Nama Asli beliau adalah Ali bin Ismail bin Ishaq bin Salim bin Ismail bin Abdullah bin Musa bin Abi Barda bin Abi Musa Al-Asy’ari,  keturunan dari Abu Musa al-Asy'ari,  salah seorang perantara dalam sengketa antara, Ali bin Abi Thalib dan Mu'awiyah. Al-Asy'ari lahir tahun 260 H/873 M dan wafat pada tahun 324 H/935 M, Al-Asy'ari lahir di Basrah, tetapi sebagian besar hidupnya di Baghdad, Ayah  al-Asy`ari Ismail ibn Ishaq adalah seorang tokoh hadits. Imam Abu Al-Hasan dahulunya menganut faham Muktazilah, bahkan tak tanggung-tanggung, beliau menganutnya selama 40 tahun.
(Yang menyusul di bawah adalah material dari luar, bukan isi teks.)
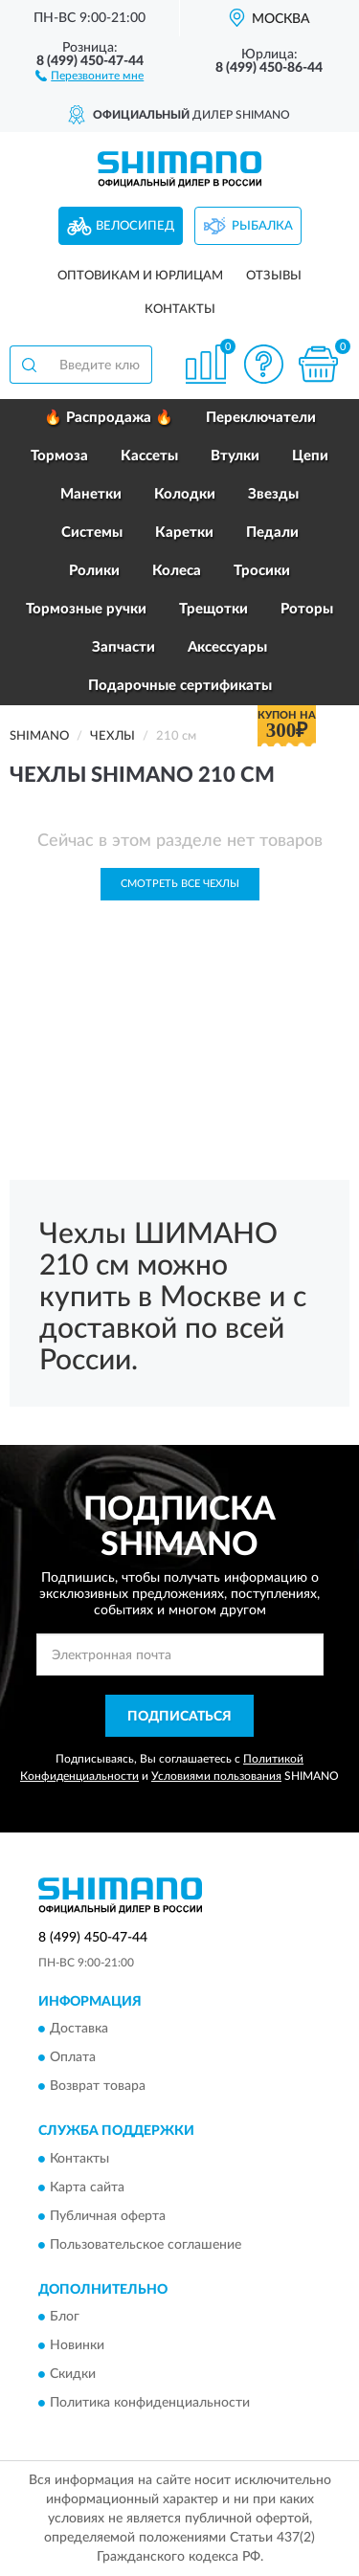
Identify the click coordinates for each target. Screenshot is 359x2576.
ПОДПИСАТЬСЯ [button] (179, 1716)
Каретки (184, 532)
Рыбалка (262, 226)
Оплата (73, 2058)
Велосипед (135, 226)
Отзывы (274, 276)
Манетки (91, 494)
Selain itu beliau juga menulis banyak sekali kitab tentang faham ini yang konon, dalam kitab Fath Al-Majid Syech Nawawi mengatakan, bahwa kitab yang beliau tulis tentang faham Muktazily ini lebih banyak ketimbang saat beliau bertransisi ke pemikiran manhaj salaf. Hal ini tidak mengherankan. Sebab, beliau sudah menekuni teologi Muktazilah sejak kecil, sejak Ibu beliau menikah dengan  Abu Ali Al-Jubba’I, seorang tokoh sentral ulama’ Muktazilah.

 Kisah pertaubatan Abu Al-Hasan Al-Asy’ari termaktub dalam beberapa kitab- kitab, salah satunya dalam kitab Tabyin Kadzib Al-Muftari. Ketika Abu Ali Al-Jubba’I sedang berkhutbah (mengajar ?) Abu Al-Hasan Al-Asy’ari bertanya tentang Kewajiban Allah menciptakan Fi’lu Ashshalih atau perbuatan baik.

 

Imam Asy’ari       : ” Bagaimana pendapatmu tentang matinya orang mukmin, kafir, dan anak kecil (Bayi?)”.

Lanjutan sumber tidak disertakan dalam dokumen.